Ce qu’en dit l’éditeur
Trente ans après la tragique retraite de Russie du Corps expéditionnaire italien consécutive à l'échec de la prise de Stalingrad et vingt ans après la publication du Sergent dans la neige devenu un classique de la littérature italienne du XXe siècle, Mario Rigoni Stern réalise un désir qui le taraude : retourner sur les lieux où tant de ses camarades ont trouvé la mort, au combat, de froid ou de faim. C'est l'occasion d'évoquer ses souvenirs. Passé et présent alternent. Jadis, les souffrances vécues ont rapproché les deux camps. Aujourd'hui, l'auteur retrouve les qualités de l'âme russe découvertes dans les camps de prisonniers où, réfractaire à poursuivre le combat aux côtés des troupes allemandes après 1943, il a côtoyé les soldats de la grande Armée Rouge. Déjà, durant la retraite les contacts humains avec la population locale, élémentaires autant qu'essentiels, recèlent une belle leçon de vie. Il évoque aussi son cher plateau d'Asiago, notamment lorsqu'une vieille scierie est convertie en camps d'internement pour des Juifs dont l'auteur s'efforcera après la guerre d'identifier les victimes et les survivants afin de nous faire aussi connaître leurs noms, à nous, lecteurs.
Biographie
Avec Italo Calvino et Primo Levi, qui furent des amis proches - et qui l'admiraient -, Mario Rigoni Stern (1921-2008) a été l'une des grandes voix de la littérature italienne du XXe siècle.

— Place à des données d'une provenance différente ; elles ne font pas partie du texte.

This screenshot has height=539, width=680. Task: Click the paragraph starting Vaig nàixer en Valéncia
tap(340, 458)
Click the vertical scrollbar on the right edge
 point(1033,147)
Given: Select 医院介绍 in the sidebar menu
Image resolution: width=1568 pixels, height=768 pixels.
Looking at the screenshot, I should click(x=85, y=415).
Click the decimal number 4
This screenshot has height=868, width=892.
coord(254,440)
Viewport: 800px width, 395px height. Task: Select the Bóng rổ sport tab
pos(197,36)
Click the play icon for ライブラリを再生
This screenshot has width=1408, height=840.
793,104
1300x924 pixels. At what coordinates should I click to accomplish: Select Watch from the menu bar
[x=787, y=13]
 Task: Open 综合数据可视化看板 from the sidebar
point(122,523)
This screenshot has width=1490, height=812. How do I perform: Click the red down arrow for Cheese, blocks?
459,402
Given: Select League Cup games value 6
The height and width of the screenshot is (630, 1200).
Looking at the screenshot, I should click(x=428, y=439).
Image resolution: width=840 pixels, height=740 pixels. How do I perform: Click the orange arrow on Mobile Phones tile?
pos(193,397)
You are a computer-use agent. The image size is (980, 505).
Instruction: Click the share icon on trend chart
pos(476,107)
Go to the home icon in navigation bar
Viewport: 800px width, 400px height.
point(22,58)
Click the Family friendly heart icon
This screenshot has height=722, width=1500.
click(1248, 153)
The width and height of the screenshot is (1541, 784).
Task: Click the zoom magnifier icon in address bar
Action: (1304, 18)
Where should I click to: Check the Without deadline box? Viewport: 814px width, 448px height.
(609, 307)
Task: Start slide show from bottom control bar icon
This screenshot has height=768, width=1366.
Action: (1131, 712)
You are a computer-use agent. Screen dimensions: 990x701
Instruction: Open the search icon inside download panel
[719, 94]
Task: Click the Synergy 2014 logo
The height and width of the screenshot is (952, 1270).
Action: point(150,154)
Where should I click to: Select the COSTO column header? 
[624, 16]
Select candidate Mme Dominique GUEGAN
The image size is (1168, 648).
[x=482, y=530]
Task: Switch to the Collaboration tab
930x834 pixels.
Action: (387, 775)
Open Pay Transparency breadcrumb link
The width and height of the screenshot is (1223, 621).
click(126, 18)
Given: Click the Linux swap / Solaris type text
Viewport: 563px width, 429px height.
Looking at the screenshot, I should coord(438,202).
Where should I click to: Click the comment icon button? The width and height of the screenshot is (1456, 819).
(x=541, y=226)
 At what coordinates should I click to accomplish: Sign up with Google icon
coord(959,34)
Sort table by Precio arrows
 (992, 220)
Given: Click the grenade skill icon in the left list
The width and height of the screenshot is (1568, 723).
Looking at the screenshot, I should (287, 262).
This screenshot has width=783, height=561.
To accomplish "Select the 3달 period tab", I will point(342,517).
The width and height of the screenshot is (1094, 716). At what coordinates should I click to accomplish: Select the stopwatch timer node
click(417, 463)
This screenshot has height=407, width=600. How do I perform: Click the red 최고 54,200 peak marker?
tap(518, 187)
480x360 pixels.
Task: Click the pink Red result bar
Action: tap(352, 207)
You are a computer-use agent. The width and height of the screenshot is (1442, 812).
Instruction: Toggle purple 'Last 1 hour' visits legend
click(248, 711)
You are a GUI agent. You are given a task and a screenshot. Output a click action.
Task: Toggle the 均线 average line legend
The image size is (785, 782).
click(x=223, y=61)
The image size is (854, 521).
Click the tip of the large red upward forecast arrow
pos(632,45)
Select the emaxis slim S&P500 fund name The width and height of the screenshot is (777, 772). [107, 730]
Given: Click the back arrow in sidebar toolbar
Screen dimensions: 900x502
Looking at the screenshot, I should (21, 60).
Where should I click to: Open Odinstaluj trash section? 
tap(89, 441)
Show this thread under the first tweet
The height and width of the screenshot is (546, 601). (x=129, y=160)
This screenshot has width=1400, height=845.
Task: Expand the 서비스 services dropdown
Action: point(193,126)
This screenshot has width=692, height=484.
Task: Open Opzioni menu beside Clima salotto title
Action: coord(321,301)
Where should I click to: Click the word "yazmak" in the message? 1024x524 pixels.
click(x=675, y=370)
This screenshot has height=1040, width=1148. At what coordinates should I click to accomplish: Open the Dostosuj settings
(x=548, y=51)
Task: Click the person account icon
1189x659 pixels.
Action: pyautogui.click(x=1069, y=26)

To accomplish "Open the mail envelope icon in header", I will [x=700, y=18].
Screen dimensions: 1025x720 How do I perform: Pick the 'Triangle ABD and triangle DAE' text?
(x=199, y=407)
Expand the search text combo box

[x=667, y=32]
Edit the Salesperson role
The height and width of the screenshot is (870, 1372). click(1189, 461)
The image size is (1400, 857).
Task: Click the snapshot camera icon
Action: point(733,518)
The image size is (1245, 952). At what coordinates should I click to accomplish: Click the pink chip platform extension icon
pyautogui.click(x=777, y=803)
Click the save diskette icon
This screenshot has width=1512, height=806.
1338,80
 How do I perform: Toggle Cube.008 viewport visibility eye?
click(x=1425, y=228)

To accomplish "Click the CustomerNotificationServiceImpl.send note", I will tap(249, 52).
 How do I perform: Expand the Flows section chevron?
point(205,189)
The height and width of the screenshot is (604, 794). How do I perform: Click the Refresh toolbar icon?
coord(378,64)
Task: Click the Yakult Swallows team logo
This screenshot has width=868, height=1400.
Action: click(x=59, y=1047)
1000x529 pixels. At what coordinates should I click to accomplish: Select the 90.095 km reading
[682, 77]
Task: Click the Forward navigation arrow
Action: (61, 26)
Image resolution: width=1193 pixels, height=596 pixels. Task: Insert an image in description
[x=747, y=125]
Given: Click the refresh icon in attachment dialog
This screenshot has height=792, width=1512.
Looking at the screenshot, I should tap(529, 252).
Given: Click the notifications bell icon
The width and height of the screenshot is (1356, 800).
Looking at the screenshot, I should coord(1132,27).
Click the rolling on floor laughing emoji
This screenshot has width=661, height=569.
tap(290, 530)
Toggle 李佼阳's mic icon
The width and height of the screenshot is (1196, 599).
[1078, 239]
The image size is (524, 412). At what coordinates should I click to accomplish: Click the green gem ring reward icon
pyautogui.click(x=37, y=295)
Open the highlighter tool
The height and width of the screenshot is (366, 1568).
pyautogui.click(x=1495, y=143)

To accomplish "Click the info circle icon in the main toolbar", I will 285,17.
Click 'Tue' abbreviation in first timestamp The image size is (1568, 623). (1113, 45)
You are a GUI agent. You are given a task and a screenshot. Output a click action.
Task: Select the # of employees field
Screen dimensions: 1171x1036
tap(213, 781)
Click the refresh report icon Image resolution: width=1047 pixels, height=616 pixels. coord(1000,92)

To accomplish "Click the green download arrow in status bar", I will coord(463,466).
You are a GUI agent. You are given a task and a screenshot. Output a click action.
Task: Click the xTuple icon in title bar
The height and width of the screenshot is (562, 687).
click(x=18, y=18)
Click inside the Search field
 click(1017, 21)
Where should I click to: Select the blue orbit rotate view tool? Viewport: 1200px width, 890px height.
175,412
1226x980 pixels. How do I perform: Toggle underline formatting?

Fidèle à sa région natale, le plateau d'Asiago, en Vénétie, il a conté, tout au long de son oeuvre, les charmes et le drame de cette région frontière, lieu de violents combats durant la Première et la Seconde Guerre mondiale. Frère en littérature d'un Jean Giono, il n'a cessé au fil de ses livres de dénoncer l'horreur des combats pour l'homme comme pour cette nature dont il fut si proche et qu'il a chantée avec un art souverain.
De son premier livre, Le Sergent dans la neige, récit de son retour tragique du front russe, à ses derniers écrits, Rigoni Stem est resté l'écrivain dont Primo Levi a pu dire : " On trouve rarement pareille cohérence entre l'homme qui vit et l'homme qui écrit, pareille densité d'écriture. "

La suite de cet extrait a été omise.